Pero llegó la Edad Media y con ella, la histeria. De repente, lo que antes era un derecho pasó a ser un peligro moral, una tentación demoníaca y, para las mujeres, prueba fehaciente de brujería. No exagero: si una dama de la época parecía disfrutar demasiado en el catre, podía acabar en la hoguera más rápido que una herejía bien pronunciada. Y mientras los monjes predicaban el autocontrol, los médicos de la época aseguraban que un exceso de placer podía provocar locura. Como si la locura no fuera, precisamente, prohibir algo que la naturaleza incorporó con tanto esmero.
Con la llegada de la Ilustración, la ciencia empezó a meter mano en el tema, pero no necesariamente para bien. Se pasó de la condena religiosa al análisis clínico, y de ahí a teorías tan pintorescas como la de Freud, quien decidió que no solo el orgasmo femenino existía, sino que había formas “correctas” e “incorrectas” de alcanzarlo. Según él, si una mujer no llegaba al éxtasis por el método tradicional, su madurez emocional estaba en entredicho.
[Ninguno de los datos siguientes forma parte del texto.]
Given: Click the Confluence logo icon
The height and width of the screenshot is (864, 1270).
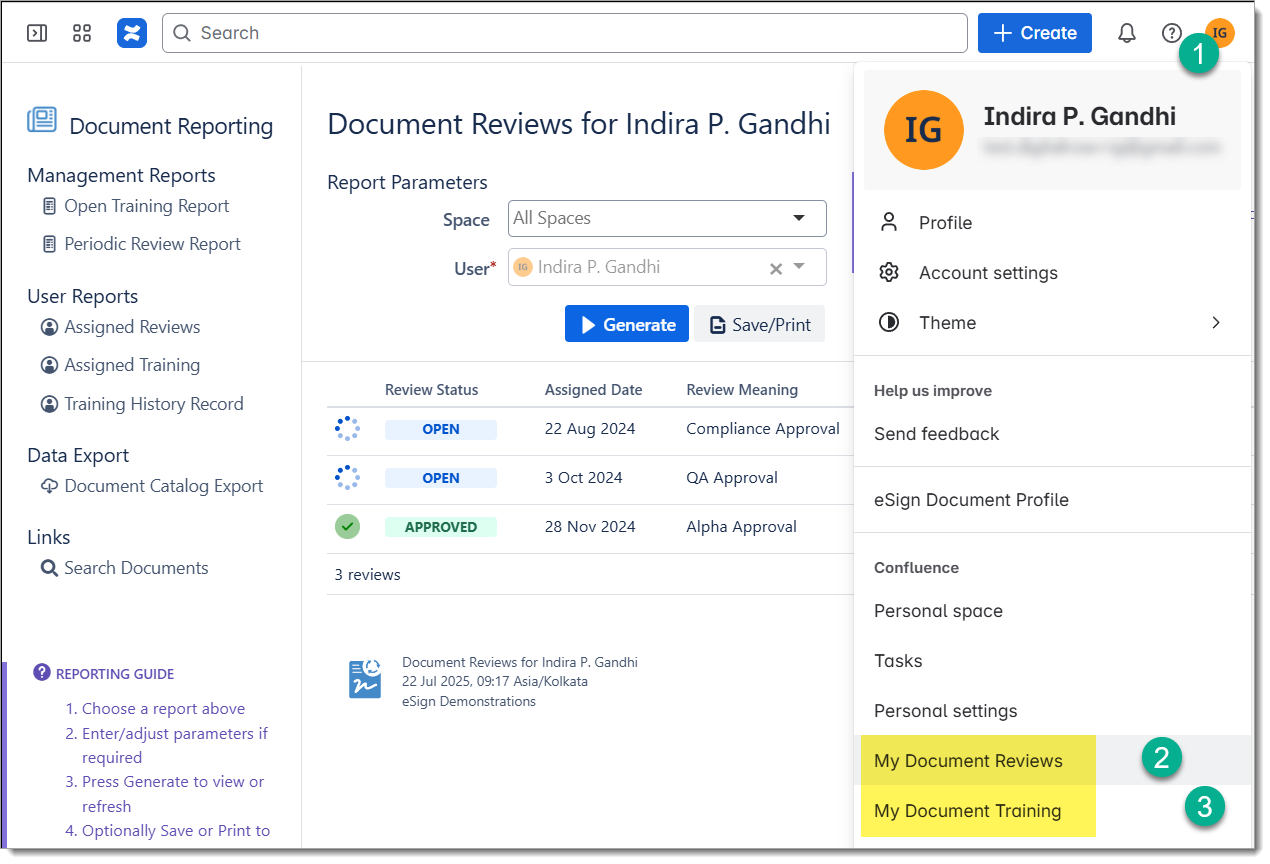Looking at the screenshot, I should tap(132, 33).
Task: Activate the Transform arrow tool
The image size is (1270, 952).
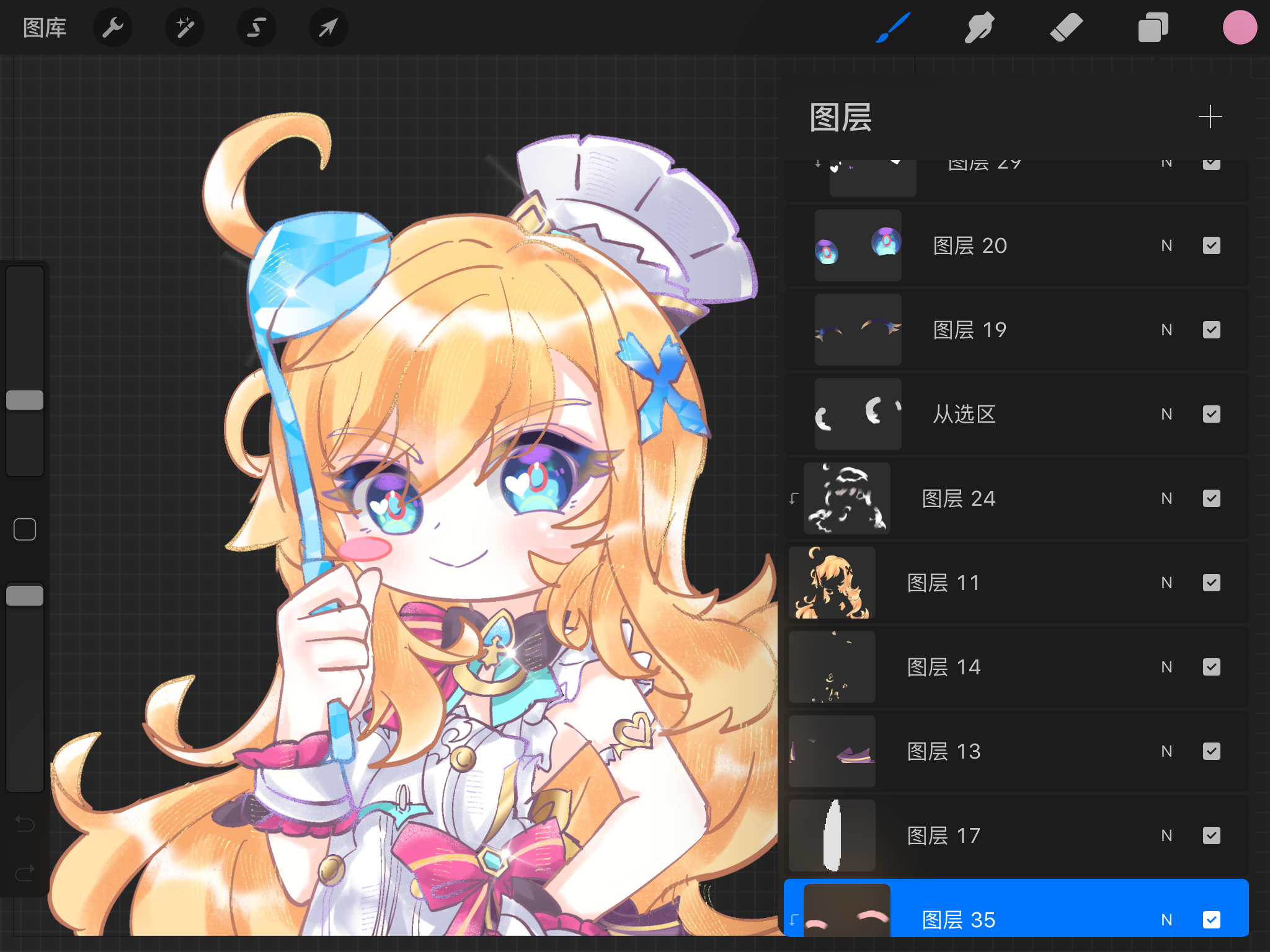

Maravilloso, Sigmund, gracias por agregar otro motivo de culpa en el catre.
Pero el siglo XX llegó con ganas de ponerle fin a tanta tontería. Masters y Johnson, con su rigor científico y su insaciable curiosidad, desmontaron siglos de mitos y demostraron lo que algunas ya sabían pero que no se atrevía a decirse en voz alta: la planta baja femenina no solo era perfectamente funcional, sino que tenía una ventaja evolutiva envidiable: el monopolio de los orgasmos múltiples. No es poca cosa. Al mismo tiempo, el vibrador, que había comenzado como un aparato médico para tratar la “histeria”, fue democratizado y puesto en el mercado sin necesidad de consulta previa. De pronto, el aquello ya no era solo cuestión de instinto, sino de revolución, autonomía y placer sin culpa.
Hoy, el orgasmo ha dejado de ser un tabú y se defiende con la misma vehemencia que cualquier derecho fundamental. Se le estudia, se le celebra, se le exige y, por supuesto, se le disfruta.
Y aunque todavía quedan reductos de ignorancia, Freud rezagados y predicadores que insisten en verlo como un problema, la historia nos ha dejado claro que el placer no es un lujo, sino un derecho innegociable de la planta baja.
Y como dijeron los griegos hace siglos: “Conócete a ti mismo”. Nada más cierto. Especialmente en este asunto. Hasta luego.